Segment Start: RECORDS TO PROCESS

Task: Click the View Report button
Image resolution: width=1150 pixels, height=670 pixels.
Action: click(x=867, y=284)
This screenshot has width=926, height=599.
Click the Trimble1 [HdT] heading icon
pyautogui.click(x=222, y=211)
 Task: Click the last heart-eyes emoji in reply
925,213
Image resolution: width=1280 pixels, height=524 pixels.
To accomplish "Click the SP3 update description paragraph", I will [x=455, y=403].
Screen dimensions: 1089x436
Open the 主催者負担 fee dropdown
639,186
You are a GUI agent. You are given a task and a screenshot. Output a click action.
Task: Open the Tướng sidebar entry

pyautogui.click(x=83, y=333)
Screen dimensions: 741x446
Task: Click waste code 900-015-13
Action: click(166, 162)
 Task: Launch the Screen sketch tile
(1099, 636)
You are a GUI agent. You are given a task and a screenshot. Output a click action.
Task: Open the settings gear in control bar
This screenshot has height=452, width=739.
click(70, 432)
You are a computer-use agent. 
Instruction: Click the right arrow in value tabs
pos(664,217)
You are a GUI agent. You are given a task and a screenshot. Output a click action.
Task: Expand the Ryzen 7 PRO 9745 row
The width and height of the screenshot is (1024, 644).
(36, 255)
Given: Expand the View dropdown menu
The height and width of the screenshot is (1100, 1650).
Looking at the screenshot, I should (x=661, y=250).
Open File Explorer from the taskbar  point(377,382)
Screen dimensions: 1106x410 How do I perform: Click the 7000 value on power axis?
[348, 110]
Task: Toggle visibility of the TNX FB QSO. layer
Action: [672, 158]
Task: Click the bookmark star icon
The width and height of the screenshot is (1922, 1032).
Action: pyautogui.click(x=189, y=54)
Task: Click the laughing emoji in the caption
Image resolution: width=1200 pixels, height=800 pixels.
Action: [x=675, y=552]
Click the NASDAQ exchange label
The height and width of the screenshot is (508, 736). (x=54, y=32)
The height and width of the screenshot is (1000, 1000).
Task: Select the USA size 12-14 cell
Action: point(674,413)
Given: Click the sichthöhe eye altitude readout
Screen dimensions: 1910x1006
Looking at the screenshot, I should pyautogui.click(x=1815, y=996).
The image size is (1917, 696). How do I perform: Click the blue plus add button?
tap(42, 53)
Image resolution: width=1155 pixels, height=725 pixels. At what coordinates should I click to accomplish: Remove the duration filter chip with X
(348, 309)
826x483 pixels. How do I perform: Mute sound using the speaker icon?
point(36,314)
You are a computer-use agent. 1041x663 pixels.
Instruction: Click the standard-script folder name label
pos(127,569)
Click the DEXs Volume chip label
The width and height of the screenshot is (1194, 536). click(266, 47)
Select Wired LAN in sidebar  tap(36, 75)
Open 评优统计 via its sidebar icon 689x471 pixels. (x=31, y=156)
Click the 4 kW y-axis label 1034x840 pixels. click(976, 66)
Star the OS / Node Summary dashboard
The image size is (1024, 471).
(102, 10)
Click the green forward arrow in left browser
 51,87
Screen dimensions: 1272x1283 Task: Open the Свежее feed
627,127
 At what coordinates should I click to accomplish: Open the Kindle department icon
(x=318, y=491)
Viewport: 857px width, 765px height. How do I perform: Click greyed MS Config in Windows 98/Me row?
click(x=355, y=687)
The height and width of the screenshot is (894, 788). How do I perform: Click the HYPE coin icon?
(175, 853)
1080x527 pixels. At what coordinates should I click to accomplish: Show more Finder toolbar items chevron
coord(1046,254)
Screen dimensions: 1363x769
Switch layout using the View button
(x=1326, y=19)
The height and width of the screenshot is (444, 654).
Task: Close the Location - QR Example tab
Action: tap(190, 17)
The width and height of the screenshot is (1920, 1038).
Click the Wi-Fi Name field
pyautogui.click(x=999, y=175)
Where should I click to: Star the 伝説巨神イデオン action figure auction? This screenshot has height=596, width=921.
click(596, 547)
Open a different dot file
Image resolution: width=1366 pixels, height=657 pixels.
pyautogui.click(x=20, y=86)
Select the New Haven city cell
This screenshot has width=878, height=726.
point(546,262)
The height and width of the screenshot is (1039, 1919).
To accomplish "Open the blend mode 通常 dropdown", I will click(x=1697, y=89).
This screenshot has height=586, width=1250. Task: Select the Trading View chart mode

Segment End: RECORDS TO PROCESS

[ACTIVITY] The answer must be the line containing "Select the New Haven city cell" and every line after it to the end of the records, repeated exactly.

[RESULT FOR THIS EXERCISE]
Select the New Haven city cell
This screenshot has width=878, height=726.
point(546,262)
The height and width of the screenshot is (1039, 1919).
To accomplish "Open the blend mode 通常 dropdown", I will click(x=1697, y=89).
This screenshot has height=586, width=1250. Task: Select the Trading View chart mode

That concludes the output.